For the twelve months ending December 31, 2007, the Company issued 7,900,000 of common stock at a fair value of $0.25 per share to its board members for service valued at $1,975.000.  The value of the shares will be amortized over the service period of six months.  As of December 31, 2007, the Company has recognized $1,616,801 of stock compensation expense.  As of March 31, 2008, the Company has recognized $ 1,866,667 of stock compensation expense.
 
(D)Preferred Stock
 
The Company is authorized to issue 10,000,000 shares of $0.001 per value preferred stock.  As of March 31, 2008, there are no shares of preferred stock outstanding.
 
(D) In-Kind Contribution
 
During the twelve months ended December 31, 2007, the company recorded $67,500 of in-kind contribution by its principal stockholder.
 
NOTE 3 COMMITMENTS AND CONTINGENCIES
 
(A) Employment Agreement
 
On August 1, 2007, the Company entered into a one year employment agreement with its Chief Executive Officer.  The agreement calls for an annual salary of $135,000 in 2007 and an annual salary of $250,000 in 2008 plus all reasonable benefits as the company may offer to employees.  In addition, he will receive an annual bonus of 2% of the annual net profit during the term of the agreement.
 
 
9

 
CHINESE MANUFACTURERS ONLINE CORP.
(A DEVELOPMENT STAGE COMPANY)
MARCH 31, 2008
NOTES TO CONDENSED CONSOLIDATED FINANCIAL STATEMENTS
(Unaudited)
 
 
On August 1, 2007, the Company entered into a one year employment agreement with its Chief Marketing Officer.  The agreement calls for an annual salary of $100,000 for the first four months and $200,000 for the last eight months plus all reasonable benefits as the company may offer to employees.  In addition, he will receive an annual bonus of 1% of the annual net profit during the term of the agreement.   The agreement was terminated on April 30, 2008 when the CMO resigned.
 
(B) Operating Agreement
 
On July 9, 2007, the Company entered into a one-year lease agreement for office space.  The lease calls for monthly payment of $1,650 plus utilities.
 
(C) Board of Directors Agreement
 
During the year ending December 31, 2007, the Company issued 7,900,000 of common stock at a fair value of $0.25 per share to its board members for service valued at $1,975.000.  The value of the shares will be amortized over the service period of six months and issuance of shares is contingent upon successfully completing a six month term.  As of December 31, 2007, the Company has recognized $1,616,801 of stock compensation expense as of March 31, 2008, the Company has recognized $1,866,667 of stock compensation expense.
 
(D) Cooperate Business Contract
 
On February 15, 2008 CMO entered into a cooperative business contract with a consultant to conduct marketing and promotion sales activity in buying of Chinese manufactured products and marketing and selling them to both the private and public sectors in the Trinidad and Tobago market.  CMO will form a new business entity called TCMP – CMO in Trinidad.  The new entity will conduct all business under the joint effort with the consultant.  This agreement is effective until December 31, 2019.  CMO will receive 70% of the profit/loss associates with this contract.  The consultant will receive 30% of the profit /loss associates with this contract.
 
10

 
CHINESE MANUFACTURERS ONLINE CORP.
(A DEVELOPMENT STAGE COMPANY)
MARCH 31, 2008
NOTES TO CONDENSED CONSOLIDATED FINANCIAL STATEMENTS
(Unaudited)
 
 
NOTE 4  RELATED PARTY TRANSACTIONS
 
During 2007, the Company was engaged with a marketing and information technology support company in China.  One of the Company’s directors is also the president of this marketing and information technology support company.
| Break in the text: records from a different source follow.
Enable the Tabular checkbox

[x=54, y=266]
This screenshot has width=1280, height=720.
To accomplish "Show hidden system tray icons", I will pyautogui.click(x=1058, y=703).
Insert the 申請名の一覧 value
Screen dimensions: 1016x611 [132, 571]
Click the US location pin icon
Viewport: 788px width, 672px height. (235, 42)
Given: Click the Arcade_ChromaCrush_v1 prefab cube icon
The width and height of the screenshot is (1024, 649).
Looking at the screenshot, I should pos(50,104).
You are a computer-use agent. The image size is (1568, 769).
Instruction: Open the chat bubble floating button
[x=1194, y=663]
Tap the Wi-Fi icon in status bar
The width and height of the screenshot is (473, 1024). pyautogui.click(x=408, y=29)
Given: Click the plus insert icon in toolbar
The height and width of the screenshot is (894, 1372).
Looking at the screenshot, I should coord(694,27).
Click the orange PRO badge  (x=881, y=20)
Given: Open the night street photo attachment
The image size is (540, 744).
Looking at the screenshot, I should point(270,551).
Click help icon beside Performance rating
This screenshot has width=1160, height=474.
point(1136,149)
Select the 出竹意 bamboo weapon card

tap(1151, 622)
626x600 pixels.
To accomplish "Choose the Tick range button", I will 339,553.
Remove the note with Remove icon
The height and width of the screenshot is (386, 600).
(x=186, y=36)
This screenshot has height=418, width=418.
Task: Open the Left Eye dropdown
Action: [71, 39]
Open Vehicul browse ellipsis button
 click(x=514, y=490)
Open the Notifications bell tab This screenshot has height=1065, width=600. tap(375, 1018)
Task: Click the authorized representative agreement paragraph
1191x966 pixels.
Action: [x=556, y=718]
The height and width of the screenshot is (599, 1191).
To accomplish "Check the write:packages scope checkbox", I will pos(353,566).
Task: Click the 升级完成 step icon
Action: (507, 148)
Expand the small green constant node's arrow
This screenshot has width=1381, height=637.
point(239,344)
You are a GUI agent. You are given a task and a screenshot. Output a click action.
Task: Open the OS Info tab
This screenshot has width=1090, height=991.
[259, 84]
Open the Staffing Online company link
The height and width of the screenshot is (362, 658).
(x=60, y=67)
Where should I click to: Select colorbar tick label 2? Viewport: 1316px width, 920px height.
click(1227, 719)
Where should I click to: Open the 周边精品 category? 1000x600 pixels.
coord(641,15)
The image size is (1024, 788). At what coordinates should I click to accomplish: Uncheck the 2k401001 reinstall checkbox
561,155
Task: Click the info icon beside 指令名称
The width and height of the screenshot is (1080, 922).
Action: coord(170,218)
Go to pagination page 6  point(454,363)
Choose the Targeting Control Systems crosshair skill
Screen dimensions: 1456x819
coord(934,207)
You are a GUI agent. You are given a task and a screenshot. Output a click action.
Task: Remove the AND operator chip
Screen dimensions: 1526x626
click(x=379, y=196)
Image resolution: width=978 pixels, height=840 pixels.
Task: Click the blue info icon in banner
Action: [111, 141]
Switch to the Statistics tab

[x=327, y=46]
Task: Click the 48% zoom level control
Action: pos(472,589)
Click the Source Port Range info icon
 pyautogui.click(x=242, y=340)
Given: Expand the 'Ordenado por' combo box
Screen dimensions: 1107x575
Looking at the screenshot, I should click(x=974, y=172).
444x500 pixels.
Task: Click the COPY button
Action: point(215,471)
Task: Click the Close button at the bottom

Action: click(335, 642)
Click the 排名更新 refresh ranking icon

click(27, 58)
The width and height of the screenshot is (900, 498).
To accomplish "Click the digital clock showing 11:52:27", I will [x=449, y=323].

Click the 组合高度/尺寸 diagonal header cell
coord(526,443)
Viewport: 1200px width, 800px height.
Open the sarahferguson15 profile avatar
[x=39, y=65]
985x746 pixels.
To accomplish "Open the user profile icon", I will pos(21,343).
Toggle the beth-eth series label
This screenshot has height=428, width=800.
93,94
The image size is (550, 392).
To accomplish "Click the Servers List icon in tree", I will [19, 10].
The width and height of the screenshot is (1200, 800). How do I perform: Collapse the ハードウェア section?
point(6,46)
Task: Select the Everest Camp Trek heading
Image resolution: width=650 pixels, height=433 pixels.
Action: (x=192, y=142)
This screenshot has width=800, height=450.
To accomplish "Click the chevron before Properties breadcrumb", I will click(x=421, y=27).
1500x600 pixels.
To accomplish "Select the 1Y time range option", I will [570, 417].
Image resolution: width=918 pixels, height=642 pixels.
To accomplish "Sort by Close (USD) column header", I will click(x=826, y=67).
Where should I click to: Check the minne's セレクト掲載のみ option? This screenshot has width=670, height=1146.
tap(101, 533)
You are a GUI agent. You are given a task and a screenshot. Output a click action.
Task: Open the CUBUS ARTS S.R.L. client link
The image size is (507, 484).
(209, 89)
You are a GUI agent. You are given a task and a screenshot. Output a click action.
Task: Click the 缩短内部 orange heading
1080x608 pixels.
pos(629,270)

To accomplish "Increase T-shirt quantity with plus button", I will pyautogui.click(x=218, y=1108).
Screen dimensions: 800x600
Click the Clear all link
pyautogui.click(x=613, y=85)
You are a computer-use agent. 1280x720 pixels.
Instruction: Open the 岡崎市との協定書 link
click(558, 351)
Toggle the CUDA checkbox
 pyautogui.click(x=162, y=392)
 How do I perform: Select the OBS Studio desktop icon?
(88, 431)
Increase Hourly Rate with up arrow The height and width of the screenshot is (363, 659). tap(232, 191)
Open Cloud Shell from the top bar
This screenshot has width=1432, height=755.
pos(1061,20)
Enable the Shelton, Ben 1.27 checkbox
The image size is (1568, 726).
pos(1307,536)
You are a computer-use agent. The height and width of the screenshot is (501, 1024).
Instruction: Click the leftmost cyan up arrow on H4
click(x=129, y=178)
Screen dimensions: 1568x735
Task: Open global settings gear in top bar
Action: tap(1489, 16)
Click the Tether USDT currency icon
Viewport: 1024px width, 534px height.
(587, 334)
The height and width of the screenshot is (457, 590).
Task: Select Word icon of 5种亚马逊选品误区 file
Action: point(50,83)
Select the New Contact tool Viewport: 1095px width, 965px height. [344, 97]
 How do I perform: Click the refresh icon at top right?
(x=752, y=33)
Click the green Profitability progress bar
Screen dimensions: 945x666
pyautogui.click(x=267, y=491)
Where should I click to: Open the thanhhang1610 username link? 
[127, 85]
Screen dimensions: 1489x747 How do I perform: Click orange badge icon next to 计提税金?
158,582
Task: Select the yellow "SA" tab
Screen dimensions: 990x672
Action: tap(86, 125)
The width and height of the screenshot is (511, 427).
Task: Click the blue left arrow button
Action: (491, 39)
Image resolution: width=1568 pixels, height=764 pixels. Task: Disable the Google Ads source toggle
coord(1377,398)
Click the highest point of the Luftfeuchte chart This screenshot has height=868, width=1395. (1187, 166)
During 2007, the company and the related party agreed to terminate the agreement and the related party agreed to return $79,052.  A total of $116,000 was paid for services performed for the Company.  At year end it was determined that only $36,948 worth of services was earned due to related party conflicts.  At March 31, 2008 and December 31, 2007 $50,015 and $79,052 is recorded as a receivable from this marketing and information technology support company.
 
During 2007, the company advanced the Chief Marketing Officer $7,500 as part of a relocation package. As at March 31, 2008 $6,650 was outstanding. The balance was repaid when the CMO resigned on April 30, 2008.
 
NOTE 5  SUBSEQUENT EVENT
 
Purchase of A Sign Store
 
Effective May 9, 2008, the Company purchased the assets of Accugraphic Sign, Inc. and paid $24,000 in cash for all the tangible and intangible assets of Accugraphic Sign, Inc.
 
 
 
11

 
ITEM 2.  MANAGEMENT'S DISCUSSION AND ANALYSIS OF FINANCIAL CONDITION AND RESULTS OF OPERATIONS
 
Overview

We were founded December 9, 2005 by Michael Raleigh.  On July 2, 2007, all of the issued and outstanding shares were purchased by Mr. Guoyou Lin who became the Company’s Chairman and President and amended its business plan and began to focus its operations on an internet marketing website set up for the purpose of connecting Chinese manufacturers with international companies and intends to conduct business as a global internet communications company.  We have changed our name to Chinese Manufacturers Online, Inc. (“CMO”), to better reflect our new business plan.

Plan of Operation

Since January 2008, the leadership team has been focused on its business mission to use the company’s relationships and strength in manufacturing to promote its international trade record while offering members access to the website free of charge to increase its international influence.  Using the same business strategy, the company has also been monitoring the trading activities in Trinidad and Tobago.  Over the next six months, we expect trading revenue of $400,000.  If we meet our growth expectations, there will be no need for second round of financing.  However, if our expectations are not met, we will need additional cash to continue operating.  We do not know how we will obtain the needed financing but it may be in the form of a line of credit or a second round fund raising.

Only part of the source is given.